A professor of writing and gender studies reflects on the life path that led her into part-time sex work as a professional dominatrix.
Belcher grew up in a working-class West Virginia town where secrets—like her queerness—“burn through [the community]…like a match dropped in a dry October cornfield.” Aware from age 10 that she was gay, Belcher plunged into adolescence determined to lose her virginity to a boy because she believed “there was some kind of power girls got from fucking.” Her social persona as a high school cheerleader seemed to conform to stereotypes of femininity, but Belcher quickly realized that heterosexual sex empowered men rather than women. A college relationship with a bisexual woman inadvertently introduced Belcher to sex work. In the guise of a gay male, the author later enticed a queer man she met online to visit her for a tryst in a campus bathroom, reveling in the pleasure that control over men gave her. Belcher felt the same “rush” several years later in graduate school. A financially strapped humanities doctoral student in Los Angeles, she followed her lesbian lover’s lead and became a professional dominatrix. Suddenly, the queerness that had made her feel like an outsider became a source of personal power. “My clientele wanted a woman who would never want them in return,” she writes, “and at that, I excelled.” But while sex work paid the bills her university work did not, it also left the author vulnerable, not only to expulsion from the “safe” middle-class world of academia, but also to the vagaries of male violence.
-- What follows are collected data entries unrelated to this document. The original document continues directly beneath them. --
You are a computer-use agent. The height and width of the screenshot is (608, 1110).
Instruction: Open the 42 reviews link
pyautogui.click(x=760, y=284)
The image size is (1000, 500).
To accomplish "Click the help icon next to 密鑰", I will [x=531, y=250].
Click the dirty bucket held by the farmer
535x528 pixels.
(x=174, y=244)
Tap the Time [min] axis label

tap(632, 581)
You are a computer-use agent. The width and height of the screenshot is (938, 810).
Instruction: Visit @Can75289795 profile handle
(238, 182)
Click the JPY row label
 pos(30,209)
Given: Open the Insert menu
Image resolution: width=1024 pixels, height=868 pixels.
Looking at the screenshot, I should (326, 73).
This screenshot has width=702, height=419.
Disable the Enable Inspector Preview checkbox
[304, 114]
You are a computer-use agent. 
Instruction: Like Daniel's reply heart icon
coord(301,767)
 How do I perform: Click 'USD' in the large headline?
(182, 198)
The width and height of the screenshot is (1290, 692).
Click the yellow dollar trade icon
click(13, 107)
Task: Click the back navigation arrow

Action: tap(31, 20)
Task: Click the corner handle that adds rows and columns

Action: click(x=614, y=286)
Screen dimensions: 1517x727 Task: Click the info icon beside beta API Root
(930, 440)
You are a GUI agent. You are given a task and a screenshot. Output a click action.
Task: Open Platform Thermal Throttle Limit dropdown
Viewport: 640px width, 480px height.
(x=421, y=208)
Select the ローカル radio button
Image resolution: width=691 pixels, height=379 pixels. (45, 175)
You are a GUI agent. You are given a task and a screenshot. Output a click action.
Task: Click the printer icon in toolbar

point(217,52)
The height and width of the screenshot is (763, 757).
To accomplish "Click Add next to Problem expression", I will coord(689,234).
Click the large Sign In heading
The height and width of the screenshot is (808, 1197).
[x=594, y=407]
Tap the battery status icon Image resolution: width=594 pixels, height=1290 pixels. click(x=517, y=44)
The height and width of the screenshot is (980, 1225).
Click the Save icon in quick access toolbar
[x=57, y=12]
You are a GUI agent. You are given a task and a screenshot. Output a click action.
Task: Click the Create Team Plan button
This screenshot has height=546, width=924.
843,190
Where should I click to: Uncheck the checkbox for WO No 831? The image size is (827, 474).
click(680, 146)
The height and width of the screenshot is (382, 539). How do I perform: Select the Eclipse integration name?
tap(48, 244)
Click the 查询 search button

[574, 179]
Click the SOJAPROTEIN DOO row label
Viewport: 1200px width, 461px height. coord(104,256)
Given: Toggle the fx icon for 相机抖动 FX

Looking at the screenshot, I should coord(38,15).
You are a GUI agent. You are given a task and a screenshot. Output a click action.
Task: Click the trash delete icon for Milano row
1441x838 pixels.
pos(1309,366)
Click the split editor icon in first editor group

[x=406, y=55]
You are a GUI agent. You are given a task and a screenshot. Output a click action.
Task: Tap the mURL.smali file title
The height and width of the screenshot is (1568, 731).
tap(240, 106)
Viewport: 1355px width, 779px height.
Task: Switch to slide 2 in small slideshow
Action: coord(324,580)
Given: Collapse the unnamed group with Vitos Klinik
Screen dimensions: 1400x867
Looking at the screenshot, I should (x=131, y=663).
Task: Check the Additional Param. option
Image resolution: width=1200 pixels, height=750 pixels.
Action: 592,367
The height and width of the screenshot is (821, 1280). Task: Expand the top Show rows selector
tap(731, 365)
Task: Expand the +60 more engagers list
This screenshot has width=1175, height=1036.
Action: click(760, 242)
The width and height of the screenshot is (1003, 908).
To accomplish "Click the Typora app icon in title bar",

As it explores issues of class, gender, and sexuality, this refreshingly bold, boundary-breaking book reveals that no matter how formidable a woman is, she is still subject to the ever present threat of patriarchal brutality. “I knew that female supremacy was manufactured in the dungeon,” writes Belcher. “Still, when I was in there, it did sometimes feel good to say no.”
A provocatively lucid, impressively rendered memoir.